In #TrumpNation you didn't see what you thought you saw; you didn't hear what you thought you heard; and the president isn't what he portrays himself to be.

Perhaps, Sanders believes she's using a Jedi mind trick on the weak minds of the media.

Originally shared by Dave Hill

When Press Secretaries are Gaslighters

Sarah Huckabee Sanders isn't even trying any more. Or, perhaps, she's just upping her game.

I mean, it's one thing when Trump says, "X" and Sanders says, "Well, what he really meant was not X, but Y."

Apparently that's too many words, as she's now going directly to "No, he said Y." Even though, yeah, there's the video footage of him saying "X."

There's Trump, on tape, saying: _"We need quick justice and we need strong justice — much quicker and much stronger than we have right now — because what we have right now is a joke, and it's a laughingstock."

And there's Sanders turning around and essentially asserting he said something different (emphasis mine).

A few hours after Trump's Cabinet meeting, CNN's Jim Acosta asked White House press secretary Sarah Huckabee Sanders, "Why did the president call the U.S. justice system a joke and a laughingstock?"

"That's not what he said," Sanders replied. "He said that process has people calling us a joke and a laughingstock."

Now, maybe that's what he meant to say, or maybe that's what was scripted for him to say. But it's not what he actually said. He didn't talk about "people" calling "us" a joke and laughingstock -- he said, speaking for himself, that "what we have" is a joke and a laughingstock.

But Sanders isn't arguing that Trump misspoke, or was unclear, or was misinterpreted. She's simply asserting he said something different from what he said.

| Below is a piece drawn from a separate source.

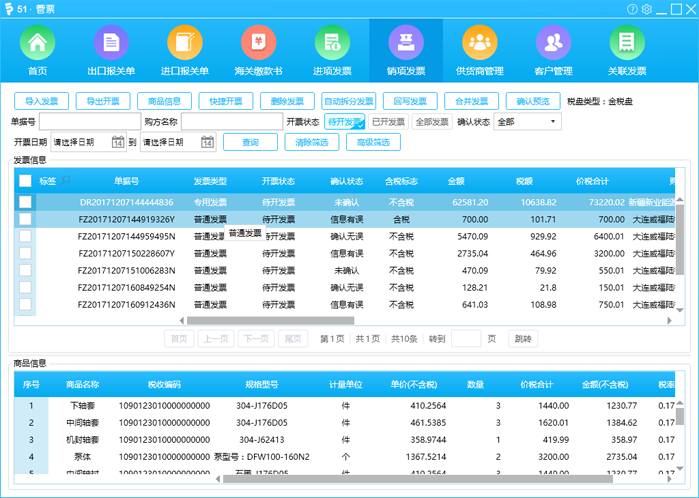699x498 pixels.
Task: Check the box for invoice FZ20171207144959495N
Action: (x=25, y=236)
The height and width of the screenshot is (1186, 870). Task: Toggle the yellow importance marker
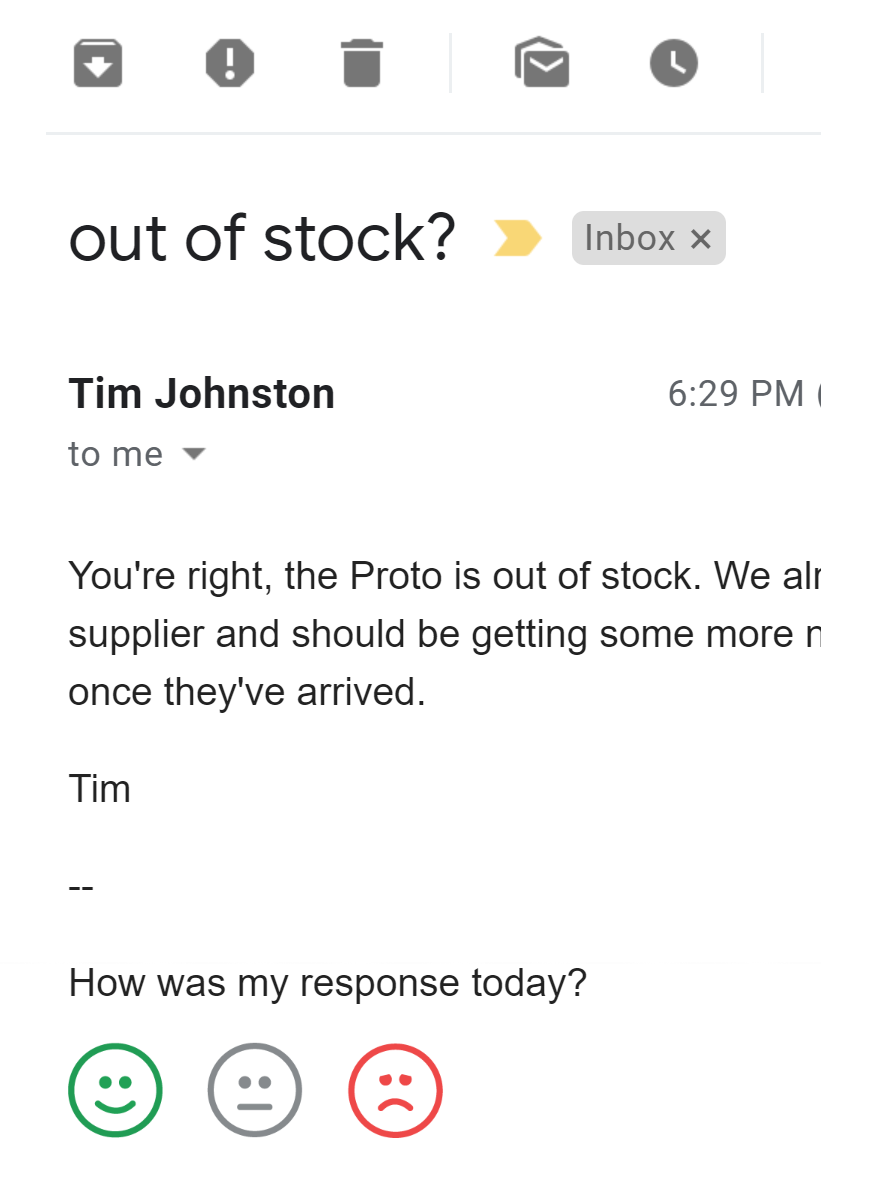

Gaslighting is a psychological term for where someone attempts to control someone else by asserting reality is different from their memory of it. [1] It's frequently used by abusive spouses and authoritarian regimes. If you can get someone doubting their memory of events, it means they can be convinced that something was their fault, that abuse never happened, or didn't happen in just that way, or that it was somehow justified, or that future things they perceive are, perhaps, their own misunderstanding.

It's rare that you see it in political contexts quite so blatantly, or so proximate to when the event happened and was caught on video, as this.